This photograph shows the appearance of an active excavation. Individual numbered pencil marks identify the location of a fossil that has been discovered and recorded. This is done for each successive wafer-thin layer. Repeat this for what must be hundreds of layers and you'll begin to gain an appreciation of the richness of the fossil beds of the Green River Formation. The pattern repeats itself uncountable times beyond this one tiny corner of the butte.

Finding Fossilized Fish

Knightia Fish Fossil

The most common fossil found at Fossil Butte is an extinct species of herring-like schooling fish called Knightia. They and their coprolite (fossilized dung) appear in great abundance throughout the formation. The park staff showed us this fossil that they had uncovered previously at the quarry, with the outline and bones of the fish clearly visible. They also let visitors take a stab at fossil hunting. Our kids pulled up thin layers and uncovered two smaller Knightia fossils superimposed upon each other. The researchers numbered the specimens and recorded their find in a ledger. Eventually these fossils will be entered into a database that will be available on the Internet. They gave our kids a little card with the numbers so they can look them up someday.

Alas, that's the only souvenir visitors are allowed to take away from the quarry. All fossils in the National Monument belong to the people of the United States and cannot be removed by private citizens for personal purposes. They are all carefully marked and catalogued as a contribution to the scientific record. There are plenty of fossil beds located outside of the park on private land where hunting is available at a price, and of course there are several galleries around Kemmerer for those who simply have to own a professionally mounted fossil for their living room wall.

Atop the Butte

Scenic Drive to 8,000 Feet

One more area of the park receives even fewer visitors. The road turns from asphalt to gravel beyond the upper parking area for the Chicken Creek Trailhead.
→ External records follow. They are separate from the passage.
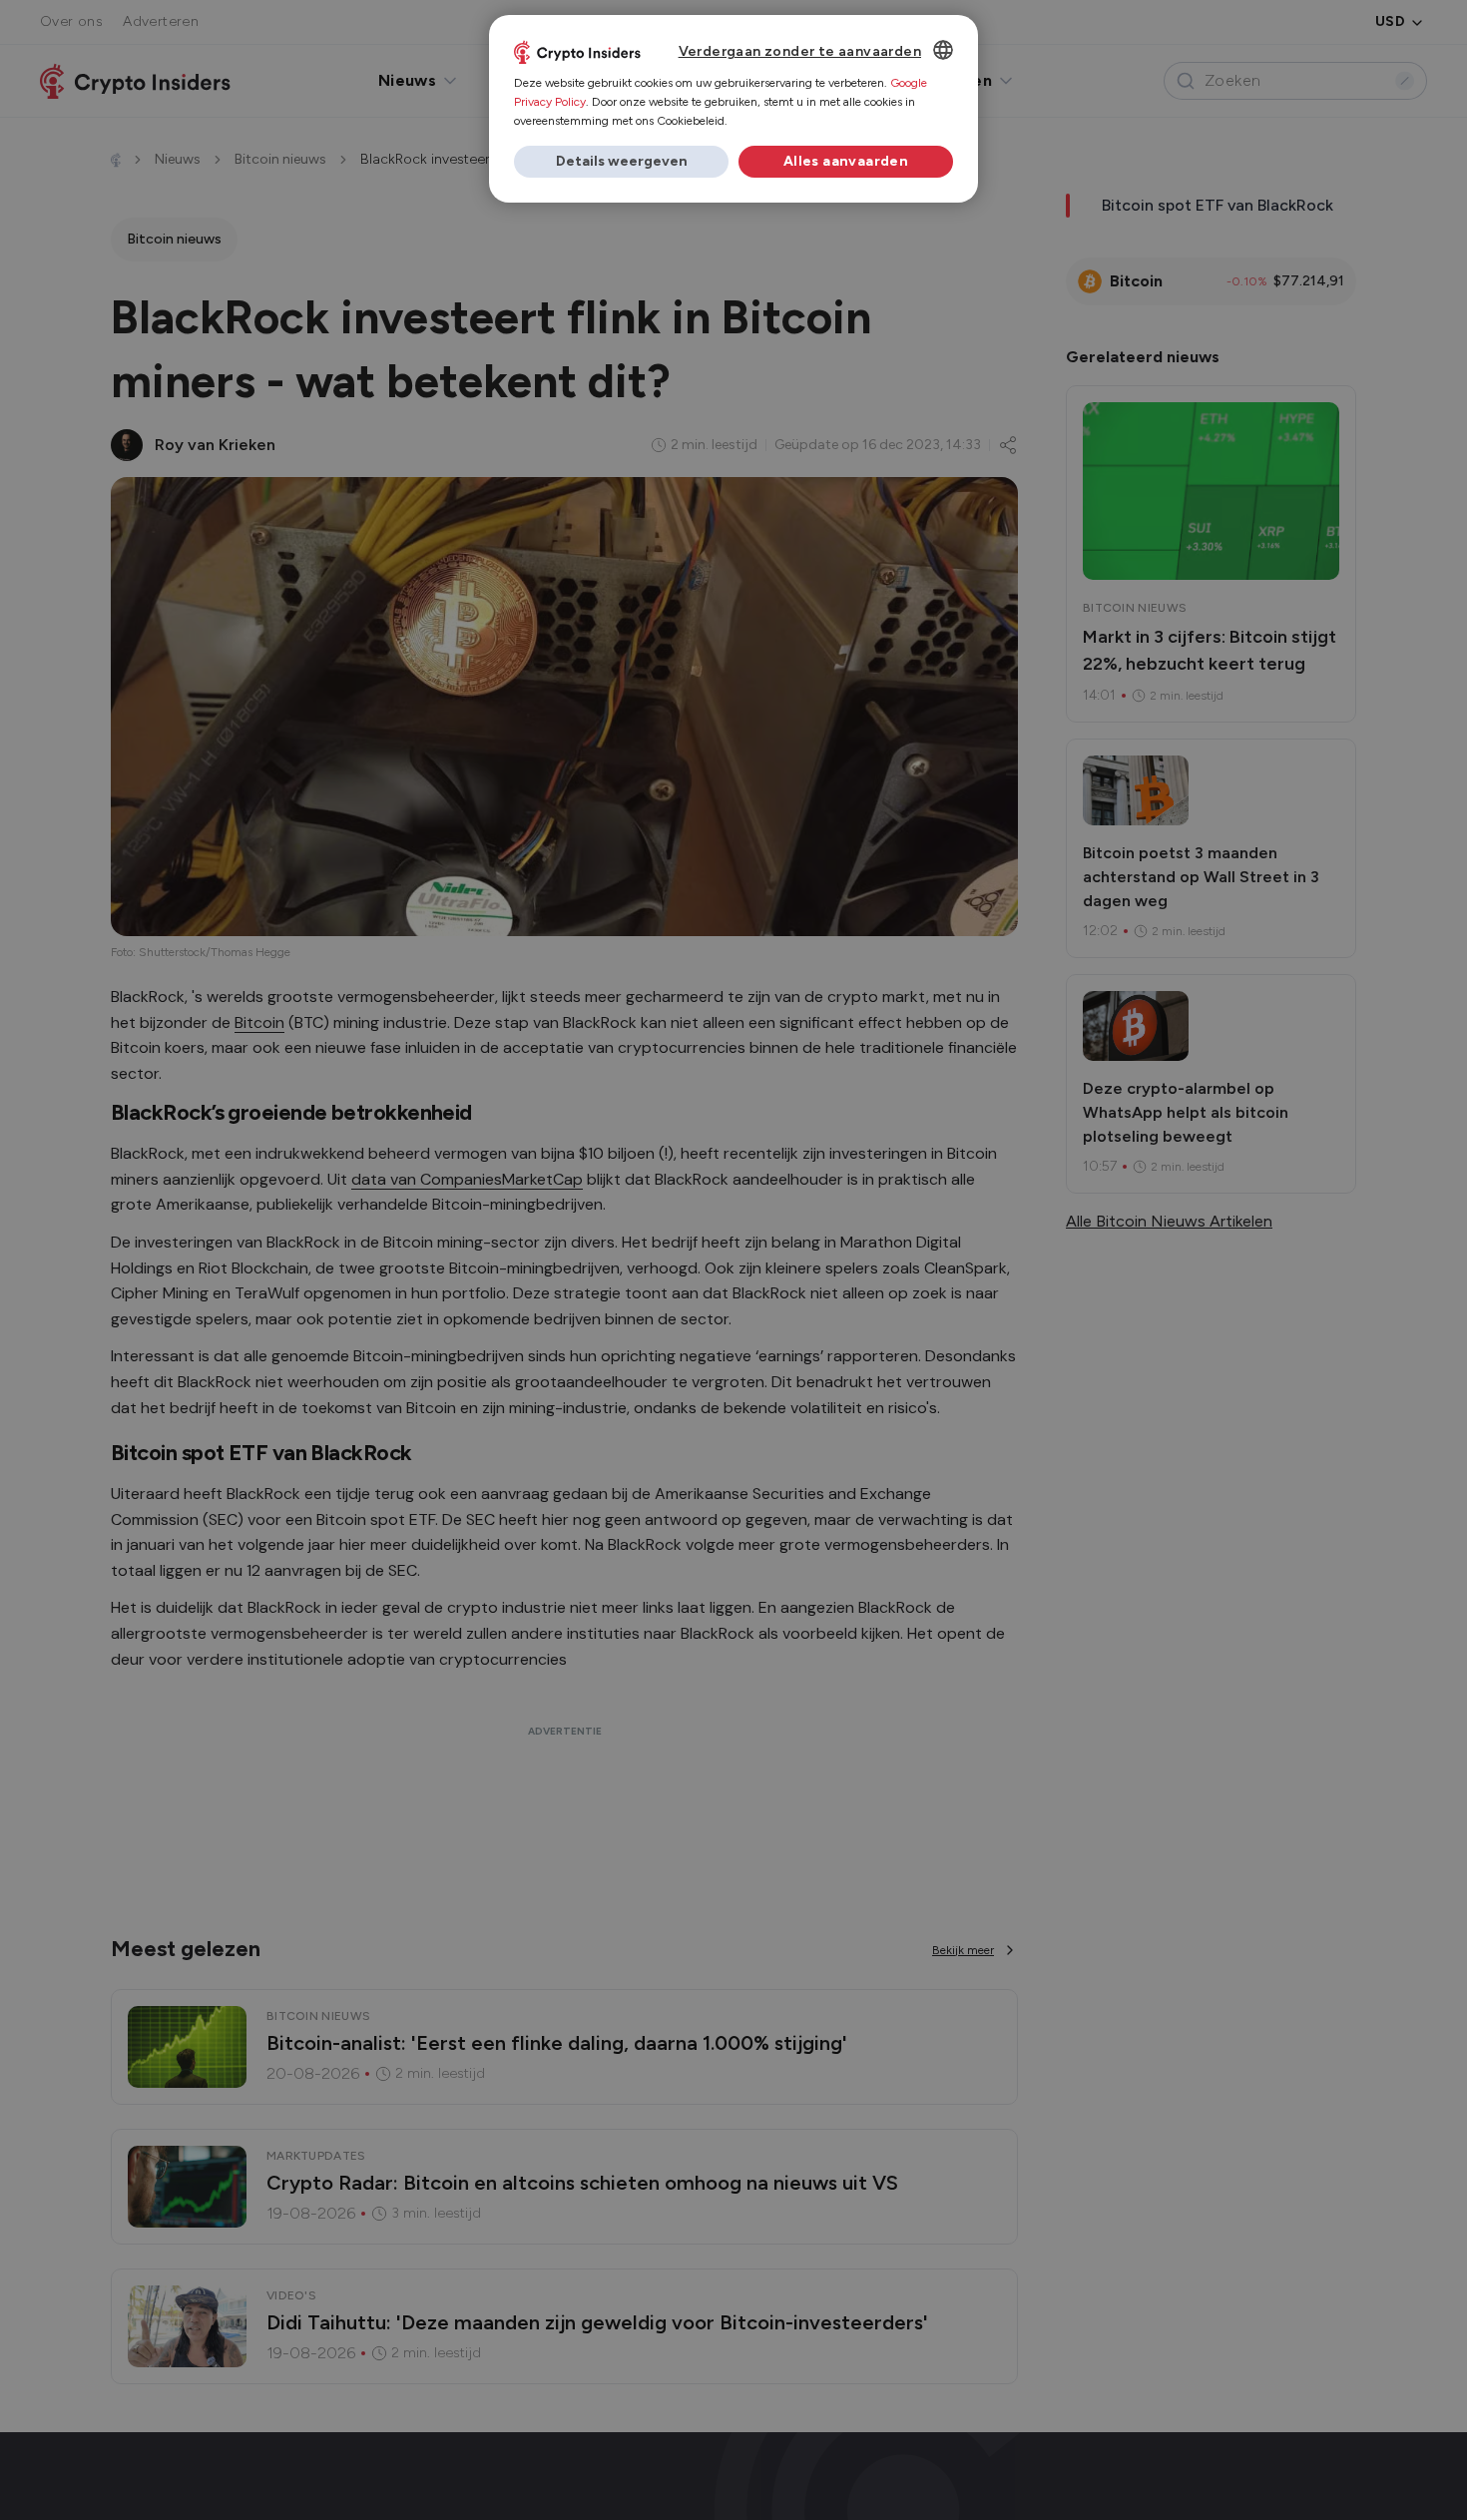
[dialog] (733, 109)
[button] (621, 162)
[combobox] (943, 50)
It climbs steeply up the side of the butte through a couple of sharp hairpin switchbacks until it reaches a crest, then continues onward along a much flatter plateau. Trails radiate from the path to even more remote areas. We encountered a sign reading "no sedans or RV's beyond this point" after about four miles of rugged gravel. This was the park's northernmost extreme, the end of the line. The trail continued onward but not for anyone without 4-wheel drive, and frankly the view wouldn't have been any better than what we'd already seen here above 8,000 feet.

By the way, in spite of what the sign said, I would not advise anyone to bring an RV up to the top of the butte. A sedan driven carefully in a lower gear handled the road just fine, but the road was obviously maintained recently as there were no signs of washboards. An RV would have serious issues with the grade and the switchbacks even in perfect conditions.